September Is Your Second-Chance January

Photo: DenKuvaiev/Getty Images/iStockphoto

September has a back-to-school vibe that’s hard to shake. This tends to be true even if it’s been many years since you were a student, and even if you currently have no school-age children at home. The writer Gretchen Rubin has observed that September is like the “other January,” in that many people come up with resolution-type goals for their post–Labor Day selves. “Even if you’re a big grown-up adult,” she said in a recent Facebook chat, the traditional start of the American school year “kind of has that sense of new beginning.” Your actual 2016 resolutions are likely long-forgotten, but that’s okay. September is your second chance.

This notion of new beginnings, incidentally, was the subject of an insightful 2014 paper by a trio of researchers at the University of Pennsylvania’s Wharton School. In it, they found evidence of something they called the “fresh start effect” — that is, that people are much more likely to think of the bigger picture of their lives, and set goals accordingly, just after beginning some new era. These could be, and often were, big milestones: a new job, a new marriage, a new school year. But, just as often, they were much smaller than that: the start of a new month (or even of a new week or day), or the first day back at work after a vacation.

The researchers called these “temporal landmarks,” a term they borrowed from the scientific literature on memory. These were markers in time, something that made one epoch stand apart from another; such landmarks help people divide the timeline of their lives in their heads, which helps them categorize — and thus, retrieve — memories. (My family, for instance, moved around a lot when I was a kid, and we tend to order our shared memories geographically. “Was that in Nashville?” “No, you know, I’m pretty sure we were in Chicago by then.”)

But people don’t just use these landmarks to organize the memories of their lives; we use them to organize memories of ourselves, too, something they call “temporal self-appraisal.” It’s a way of distancing your current, much more on-top-of-things self from past versions of you, who were maybe not so on-top-of-things. Sure, maybe you did not make a ton of progress over the summer on the book you’re writing (or whatever), but that was summer you. This is September you! A whole new you. Indeed, the researchers also note that counselors who work with people who’ve gone through very serious changes in their lives, like a cancer diagnosis or an addiction recovery, have found that after that turning point, those people will often “describe their pre-change self as a distinct person,” the Wharton researchers write. It’s perhaps a form of self-protection, as many people tend to evaluate their past selves in a way that flatters their current selves for the obvious reason: An inferior past self implies improvement over time. Feel as smug as you like about present you as compared to past you; it’s (probably) psychologically healthy.

★ ★ ★ ★

=== Task to carry out ===
Repeat word for word the portion of the article on September as a fresh start, starting at "This notion of" and ending at "after a vacation.". The listing that comes next has no connection to the article.

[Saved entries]
★ ★ ★ ★

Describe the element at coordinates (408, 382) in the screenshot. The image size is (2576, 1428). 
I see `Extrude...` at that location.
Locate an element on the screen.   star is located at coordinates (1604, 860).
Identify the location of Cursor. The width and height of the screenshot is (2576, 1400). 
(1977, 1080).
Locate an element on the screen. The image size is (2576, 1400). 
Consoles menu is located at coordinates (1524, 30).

★ ★ ★ ★

=== Task solution ===
This notion of new beginnings, incidentally, was the subject of an insightful 2014 paper by a trio of researchers at the University of Pennsylvania’s Wharton School. In it, they found evidence of something they called the “fresh start effect” — that is, that people are much more likely to think of the bigger picture of their lives, and set goals accordingly, just after beginning some new era. These could be, and often were, big milestones: a new job, a new marriage, a new school year. But, just as often, they were much smaller than that: the start of a new month (or even of a new week or day), or the first day back at work after a vacation.